The tasks |
1) In the passage on the Eight Mile Wall, rewrite the paragraph that begins "Black children who grew up in the neighborhood" in a shorter form while keeping its main facts.
2) Write a continuation of the passage on the Eight Mile Wall, starting after its final sentence.

Source extract |
┌────────

I took a short trip to Detroit to locate the Eight Mile Wall. On the north side of Detroit, the six-foot wall known as the Birwood Wall, Wailing Wall, or Berlin Wall, was built in the 1940s to serve as a barrier to separate black families living on the east side from a housing development for white families on the west side. The wall is a 1/2 mile between Mendota and Birwood Street through the back yards of houses.


Black children who grew up in the neighborhood didn't know why the wall was built. Some asked their parents about the wall, but they didn't want to tell their children about the significance of the concrete segregated wall. Children, playfully, would walk on top of the wall, not understanding the purpose of the wall. It wasn't until they became teenagers that they knew why the wall was put up.


(Credit: USA Today)

(Credit: Walter P. Reuther Library, Wayne State University)


Southern blacks migrated to Detroit around 1914. During that time, the city was booming with economic and industrial opportunities. When the European War, ended, blacks found jobs in mills and factories in cities in the north, including Detroit. Black families lived in segregated neighborhoods downtown Detroit such as Paradise Valley, Black Bottom, and on the west and north side of the city now known as Wyoming and Brightmoor Avenue. Developers would not provide loans to potential black homeowners unless there was a segregation wall.

└────────

Entries on finding words and elements
┌────────

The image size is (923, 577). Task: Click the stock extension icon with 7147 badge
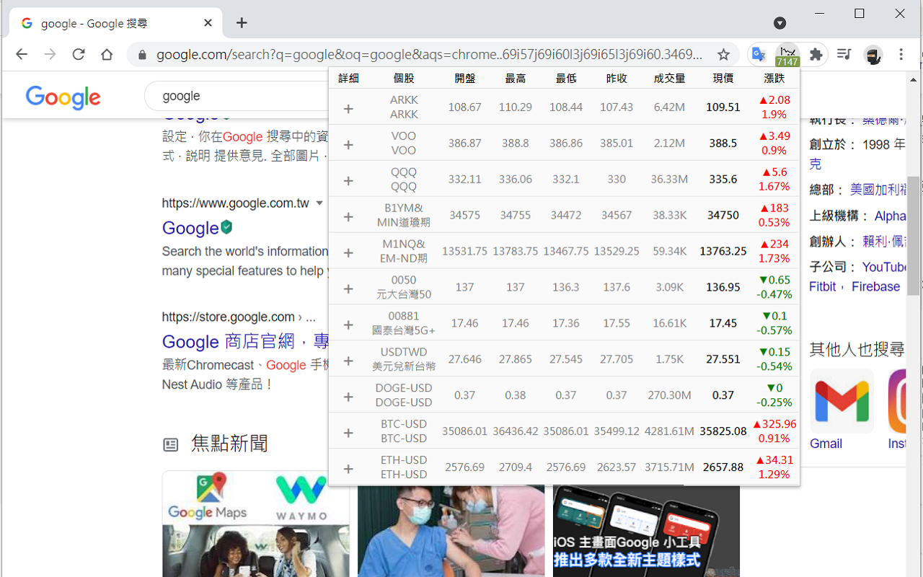pyautogui.click(x=787, y=55)
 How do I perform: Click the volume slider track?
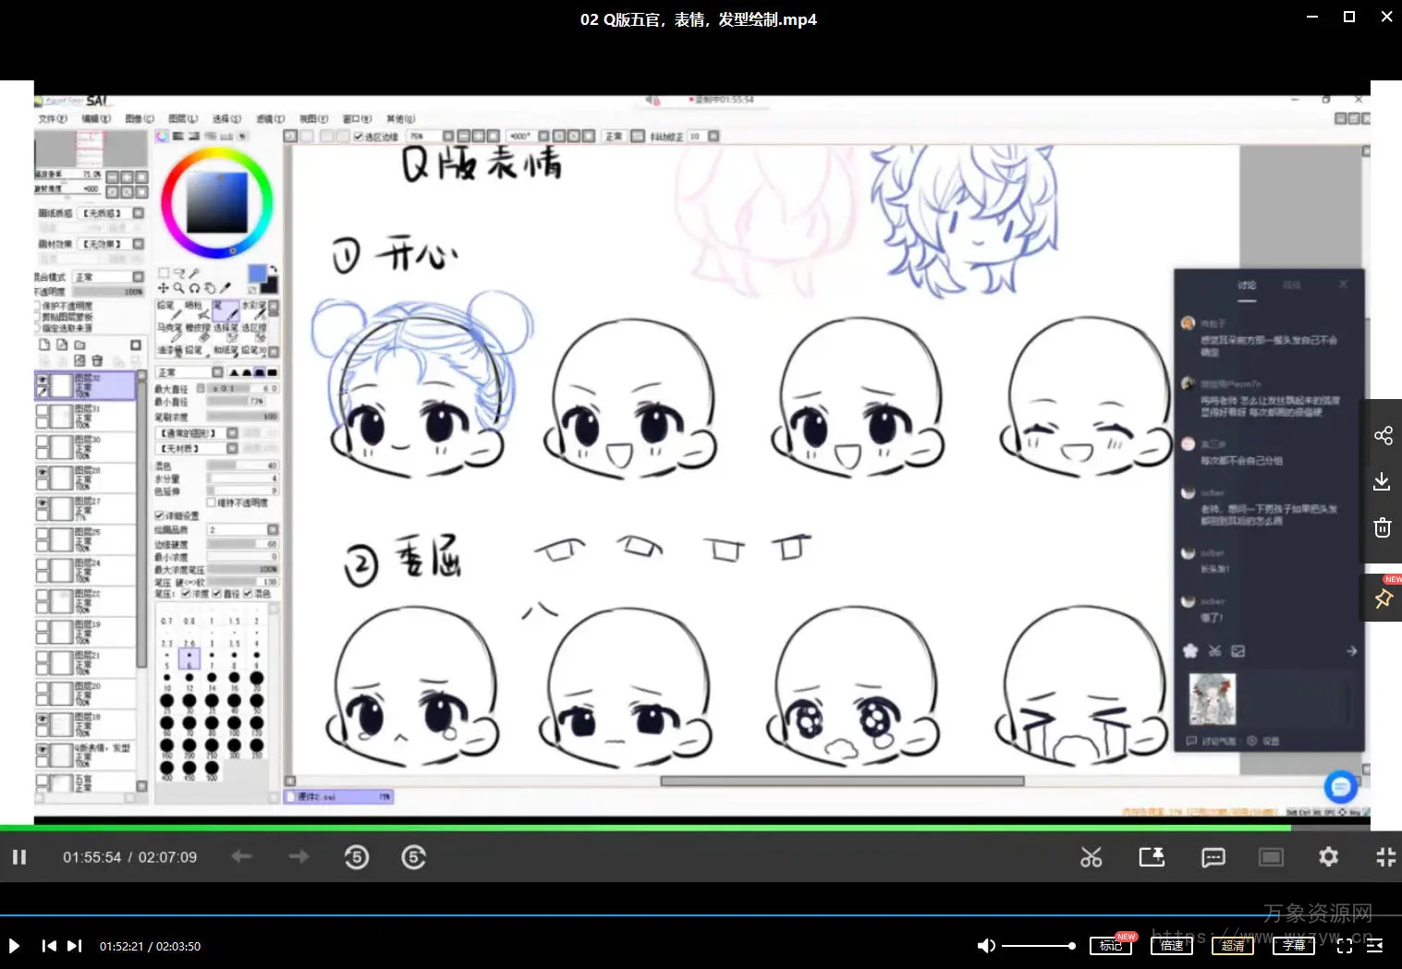1035,946
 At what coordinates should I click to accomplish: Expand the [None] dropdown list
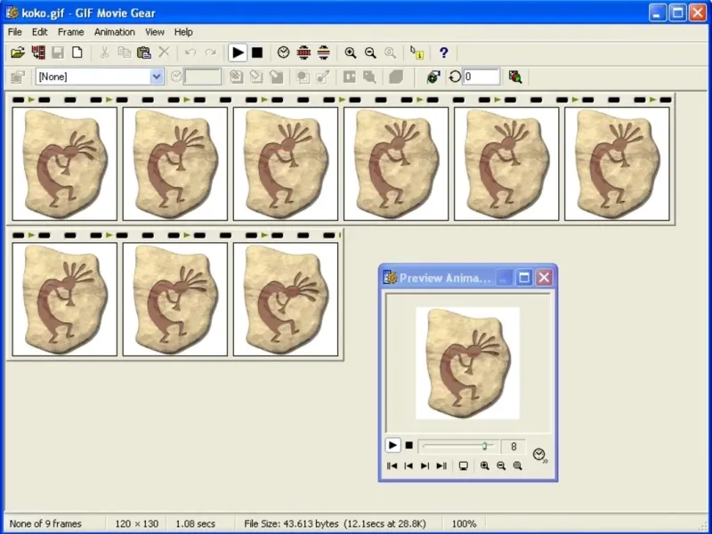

└────────

Exercise answers |
1) Black children raised in the neighborhood did not know why the wall had been built. When some asked, their parents would not explain what the concrete segregation wall meant, so children walked along its top in play without understanding its purpose. Only as teenagers did they learn why it was put up.

2)
In 1968, the Fair Housing Act abolished discrimination when renting or buying a home, getting a mortgage, seeking housing assistance. Whites moved out of the neighborhood and moved to the suburbs.


Today, the Wyoming & 8 Mile neighborhood is majority black and the segregated wall still stands. In 2016, artists, Chazz Miller and the Motor City Blight Busters painted murals on the segregated wall. The mural depicts the struggles of housing, civil rights pioneers such as Sojourner Truth, Harriet Tubman, and Rosa Parks.



The Michigan State Historic Preservation Office is working on making the wall a National Register of Historic Places with a historical marker at the site.


Whenever you plan to visit Detroit, stop by the wall. It's listed as a tourist attraction!!